Exercise description: In the networking definitions below, what does an "unspecified" connectivity path mean?

Selected excerpt:
⟨
Flow: This term indicates a set of packets that share the same path and per-hop behavior (such as priority). A flow is typically identified by a portion of the inner payload that affects the hop-by- hop forwarding decisions. This may contain Layer 2 through Layer 4 information.
All Selectable Least-Cost Paths: This term refers to a subset of all potentially available least-cost paths to a specified destination RBridge that are available (and usable) for forwarding of frames. It is important to note that in practice, due to limitations in implementations, not all available least-cost paths may be selectable for forwarding.
Connectivity: This term indicates reachability between an arbitrary RBridge RB1 and any other RBridge RB2. The specific path can be either explicit (i.e., associated with a specific flow) or unspecified. Unspecified means that messages used for connectivity verification take whatever path the RBs happen to select. Please refer to [OAMOVER] for details.
⟩
Dataset extract:
⟨
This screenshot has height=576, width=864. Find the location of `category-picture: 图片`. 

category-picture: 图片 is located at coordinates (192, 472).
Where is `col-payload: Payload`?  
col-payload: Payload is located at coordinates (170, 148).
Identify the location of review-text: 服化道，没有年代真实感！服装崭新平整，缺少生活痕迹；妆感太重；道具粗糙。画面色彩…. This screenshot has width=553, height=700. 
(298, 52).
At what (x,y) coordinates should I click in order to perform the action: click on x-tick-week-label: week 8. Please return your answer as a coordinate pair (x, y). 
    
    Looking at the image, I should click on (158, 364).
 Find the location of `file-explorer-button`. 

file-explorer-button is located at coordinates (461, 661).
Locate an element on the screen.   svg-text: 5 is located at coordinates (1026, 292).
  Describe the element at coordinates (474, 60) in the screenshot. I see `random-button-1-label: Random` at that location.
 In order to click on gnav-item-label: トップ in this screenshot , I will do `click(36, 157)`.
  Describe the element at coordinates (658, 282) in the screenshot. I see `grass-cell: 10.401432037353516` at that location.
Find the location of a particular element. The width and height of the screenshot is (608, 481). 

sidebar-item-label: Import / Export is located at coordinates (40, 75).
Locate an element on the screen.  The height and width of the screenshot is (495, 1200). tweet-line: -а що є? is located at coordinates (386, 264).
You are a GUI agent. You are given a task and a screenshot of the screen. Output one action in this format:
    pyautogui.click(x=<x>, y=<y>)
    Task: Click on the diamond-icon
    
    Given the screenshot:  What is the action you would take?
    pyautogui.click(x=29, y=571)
⟩
Answer box: Messages used for connectivity verification take whatever path the RBs happen to select.